Mi trovavo ad un pranzo con una coppia di magistrati che discutevano su una piccina di otto-nove anni e sul suo darsi compulsivamente piacere, considerandolo un segno evidente di abuso.
Solo che la bambina aveva alti natali; era mai possibile che la figlia di cotanti genitori avesse/stesse subendo qualcosa di grave? Ebbene, dalle indagini risultava di si. Ahimè.
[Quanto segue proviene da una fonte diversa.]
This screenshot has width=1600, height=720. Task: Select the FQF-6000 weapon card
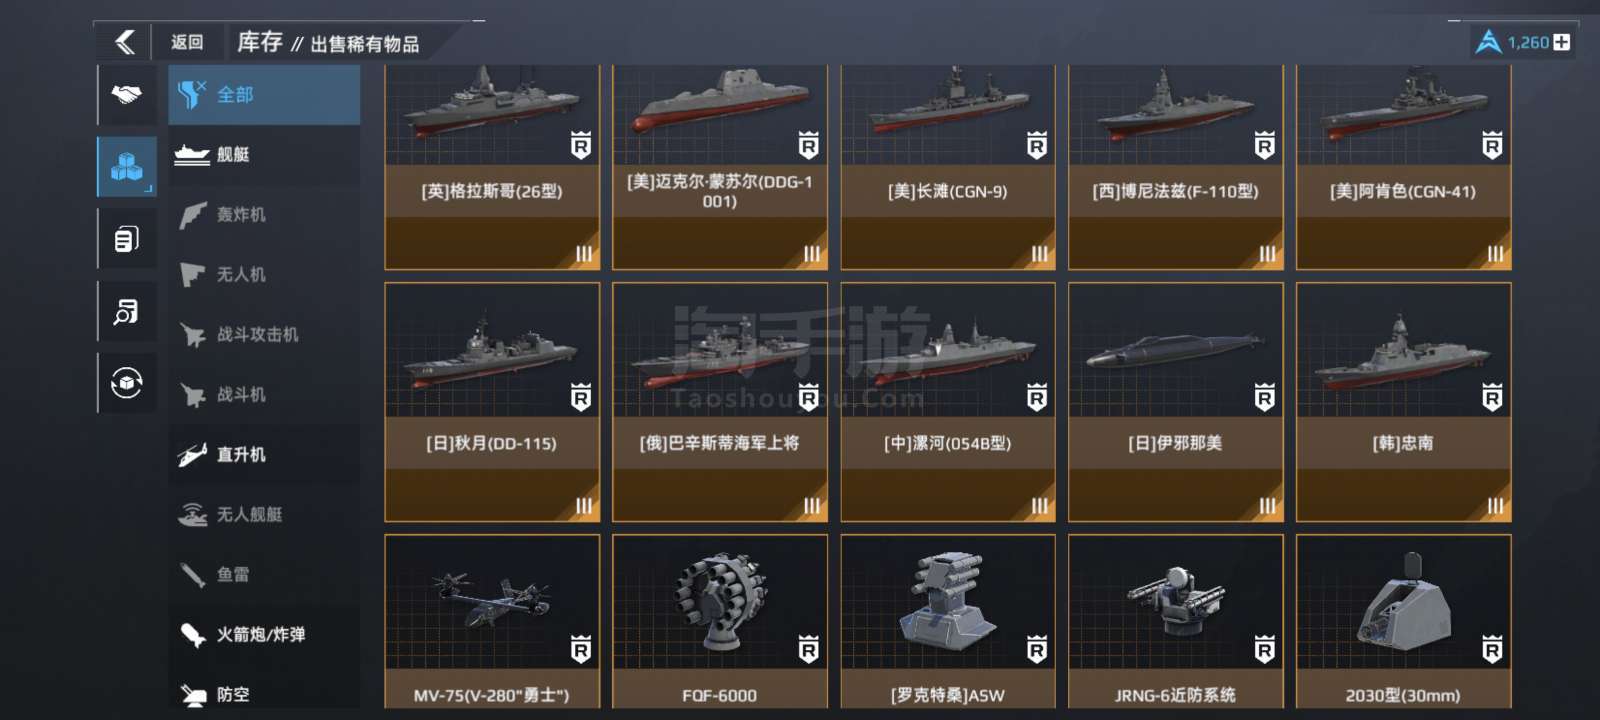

Di quel giorno mi è rimasta impressa (oltre il mio disagio) l’idea che le “fughe edonistiche” siano quasi sempre indice di un contesto insopportabile e, se suona banale, mettiamola cosi: la ricerca consolatoria ossessiva in un bambino e’ quasi sempre indice di abuso (perlomeno) emotivo, anche in situazioni in cui la famiglia sembra inattaccabile.
La seconda cosa che ho imparato con l’esperienza, è che l’abuso o crea gentaccia o crea supereroi.
Anche qui, se questo suona eccessivamente riduttivo, riformuliamo: o l’abusato sviluppa per difesa una forte chiusura all’esterno, privandosi della capacita’ empatica, o proietta il suo dolore “troppo” all’esterno, facendosi carico delle sofferenze altrui, nella vana speranza che, lenendo il dolore altrui, possa lenire il proprio.
Ma il mondo è complesso, pieno di sfumature, ed ogni idea rigida è erronea, in primis le mie.
A questo pensavo leggendo il bel libro di Federico Bonadonna, HOSTIA, oggi presentato al Circolo dei Lettori di Torino.
C’è, infatti, una bimba abusata – Emma – che perde capacità empatica, e c’è un giovane – Martino – che vuole fare il supereroe (e in parte ci riesce).
Solo che il supereroe è una personaccia.
Ed infatti la trama, che può essere riassunta nel tentativo di Martino, capo del servizio sociale, di salvare la piccola Emma da una gravissima situazione familiare, e nel contempo riscoprire ed affrontare le radici del suo dolore, ha un secondo, un terzo, ed un quarto livello di lettura.
Il secondo, è quello dell’impossibilita’ di diventare padre per chi non riesce a liberarsi del ruolo di figlio.
Martino vorrebbe proteggere Emma, ma ci mette tre anni perchè non riesce a trovare una strategia efficiente contro un mezzo veto amministrativo: cioè resta bloccato in uno scontro simbolico con l’ autorità – proiezione della figura genitoriale – ed intanto la ragazzina viene irrimediabilmente compromessa.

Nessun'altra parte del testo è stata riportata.